La band romana scende in campo con gli intenti ben chiari: discostarsi dal decadentismo odierno per riabbracciare i fasti e l’identità elitaria del classicismo e una ritrovata eleganza poetica. I Deviate Damaen cercano di portare a compimento questa missione nella maniera, musicalmente parlando, meno canonica possibile, ma sopratutto meno digeribile possibile per chi ascolta, quasi a voler sfidare l’ascoltatore sulla resistenza.

Passiamo all’analisi del disco.

L’album nella sua interezza è un labirinto musicale che vi inghiotte e sembra non farvi più uscire dai suoi meandri, con continui cambi di stile e le sezioni narrative che, ahimè, non sempre si incastonano alla perfezione donando un qualcosa in più.

Gli spunti che fanno sobbalzare le orecchie ci sono, e sono ben distribuiti nell’incedere delle tracce, ad esempio le sezioni di tapping di chitarra e i repentini cambi di tempo che raggiungono vette classiche del black metal Lo-Fi.

Purtroppo a tratti, con tutta la buona volontà di chi sta scrivendo, l’album risulta davvero pesante e logorroico a livello melodico, salvo poi riprendersi con un sali scendi di ritmiche che risollevano una palpebra che spesso si appesantisce.

Il lavoro nel suo complesso è positivo e ben realizzato, ma il voler calcare la mano su una eccessiva spiritualità e sul tratto evocativo finisce per non donare un plus al disco.

Le tracce che più ci sono piaciute sono sicuramente la seconda Tethrus e la settima Font near the ossuary, quest’ultima davvero stupenda.

Le conclusioni finali lasciano un po’ di amaro in bocca.
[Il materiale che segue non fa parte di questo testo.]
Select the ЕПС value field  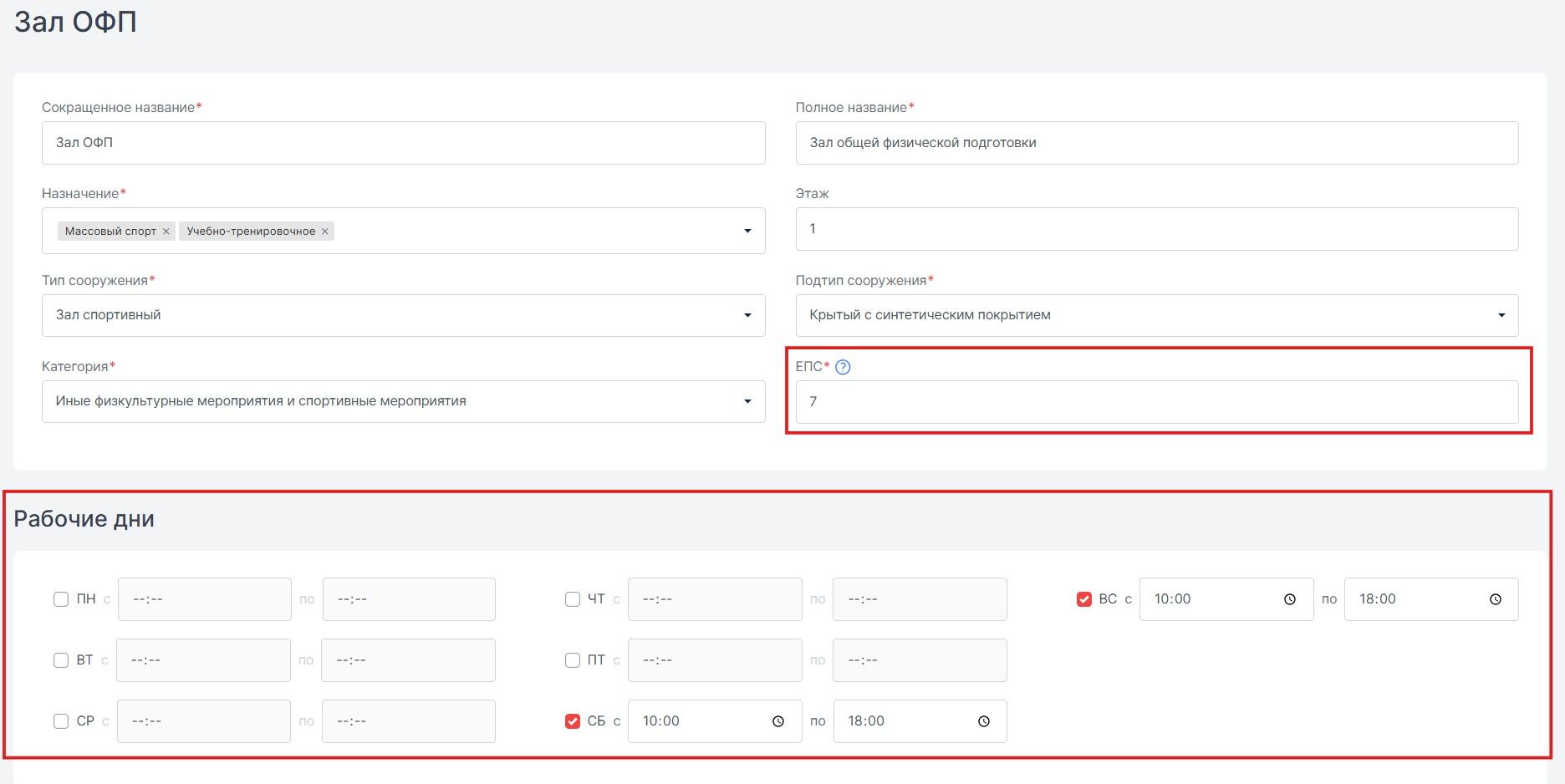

Si percepisce chiaramente la ricerca, l’impegno e la dedizione e la nobiltà di intenti della band romana, ma troppo spesso si sente la necessità di premere il tasto pausa prima di essere pronti ad assimilare altre note dell’album.

Tracklist:

  1. L’angelo preferito, il primo insorto, il più dannato
  2. Tethrus
  3. Sacre gesta cavalcano il Metall, Heilige Taten Reiten das Metall
  4. Santo Frà Diavolo, Spara per noi!
  5. Aspetterò l’altrove
  6. I tarocchi della vostra sfiga
  7. Font near the ossuary
  8. Fratelli d’occidente salviamo noi stessi dall’estinzione!